Les enseignements en IEF abordent les problèmes qui traversent la société : économie, politique,
social, environnement… Comme la pédagogie en IEF est fortement basée sur l’expérience, le contenu
s’adapte aux intérêts et aux interrogations de l’enfant au moment où ils se manifestent. Les enfants
en IEF sont initiés ainsi à la citoyenneté.

Une solution adaptée aux enfants inadaptés au format scolaire

L’IEF est une solution adaptée, temporaire ou au long terme, pour des enfants en difficulté avec le
milieu ou le format scolaire. C’est un outil permettant d’éviter le décrochage scolaire, par le fait de
prodiguer à un moment stratégique du développement de l’enfant, l’attention et le soin nécessaire à
un enfant en rupture de confiance avec l’école pour des raisons multiples : harcèlement,
hypersensibilité, haute-potentialité, hyperactivité, conflit avec l’enseignant, … L’IEF soulage ainsi
l’Education Nationale en proposant une solution différente et en prenant en charge ces particularités
difficiles.

Les risques sociaux de l’IEF

L’IEF n’est évidemment pas sans risque. Le premier d’entre eux est le risque sectaire qui se traduit
par un isolement social de l’enfant et un enseignement non académique (par exemple sur
l’évolution, l’origine de l’humanité, la lecture de l’Histoire ou encore la forme de la Terre… ). Grâce
aux contrôles ce risque est identifié, mesuré et circonscrit. Il peut être surveillé et traité par
l’injonction de scolarisation. Ce risque se retrouve dans les milieux religieux traditionnalistes,
fondamentalistes ou intégristes.

Un autre risque porte sur l’incapacité des parents. Les parents peuvent avoir une vision erronée de
leur propre capacité non pas à enseigner (personne ne peut savoir tout sur tout) mais à accompagner
l’enfant dans la construction de ses savoirs et savoir-faire pour qu’il atteigne le tronc commun à ses
16 ans. Il peut ainsi naître un risque de négligence par surestimation de ses capacités ou parti-pris
pédagogique irresponsable. Ce risque se caractérise par un retard dans des capacités fondamentales
qui handicape l’enfant dans son développement et son intégration sociale (lire, écrire, compter, …).
Ce risque est facilement réversible en accompagnant les parents dans leurs responsabilités.

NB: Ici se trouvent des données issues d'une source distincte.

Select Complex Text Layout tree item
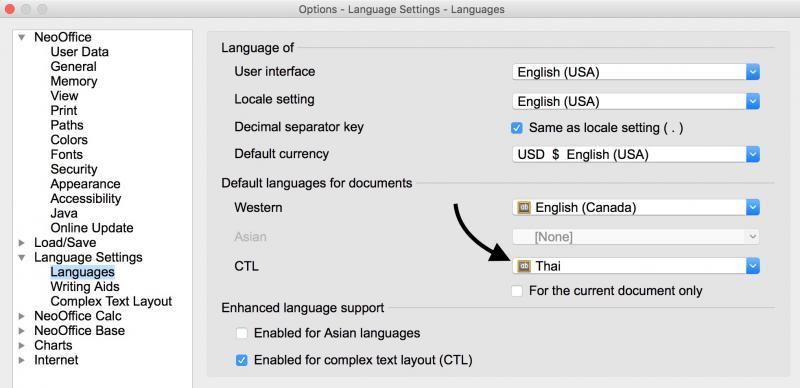The height and width of the screenshot is (388, 800). click(111, 302)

Parfois les convictions libertaires et/ou les expériences traumatiques des parents sont si fortes que
les parents eux-mêmes peuvent être en rupture avec l’institution ou l’Etat plus globalement. Ce
risque est très localisé et n’a que peu d’influence sur la société. Les contrôles peuvent ainsi se
compliquer en devenant conflictuels et / ou en présence de conseillers juridiques. Ce risque porte
surtout sur l’expérience traumatique vécue par l’enfant lors des contrôles.

Conclusion

La restriction de la liberté d’instruire en famille semble inefficace voir contre-productive en matière


de lutte contre les « séparatismes ».

Les mesures de type « punition collective » sont disproportionnées et injustes par nature. La mesure
contrevient à l’esprit des textes fondamentaux de notre civilisation humaniste.

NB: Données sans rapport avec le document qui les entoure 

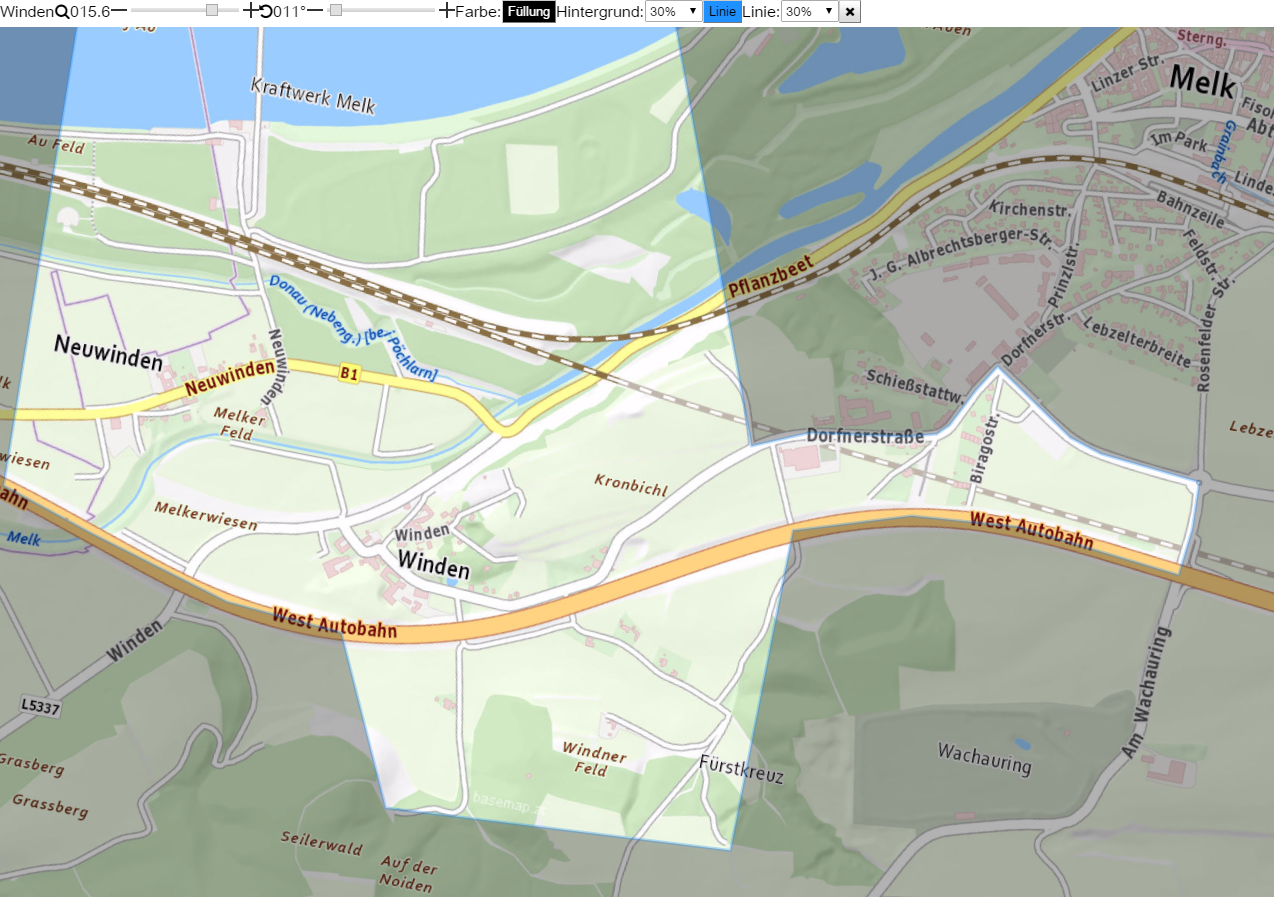Click the Winden title label in toolbar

L’attaque de cette liberté est une erreur politique dans la mesure où

- elle dirige la société vers un régime plus rigide, autoritaire,


- elle prive la collectivité nationale d’une source de résilience,
- elle ajoute de la difficulté à une Education Nationale déjà en souffrance.

Protéger la liberté d’instruire en famille n’est pas un parti-pris pour l’IEF et contre l’Education
Nationale. C’est la protection de la liberté de conscience et de son effectivité. C’est assurer une
diversité éducative, utile non seulement à l’exercice du libre choix mais aussi à la résilience de la
société.
En matière d’Instruction En Famille, pour servir les objectifs poursuivis par le Président de la
République, il est préférable d’améliorer les moyens matériels et humains alloués au contrôle et à
l’accompagnement des familles en IEF.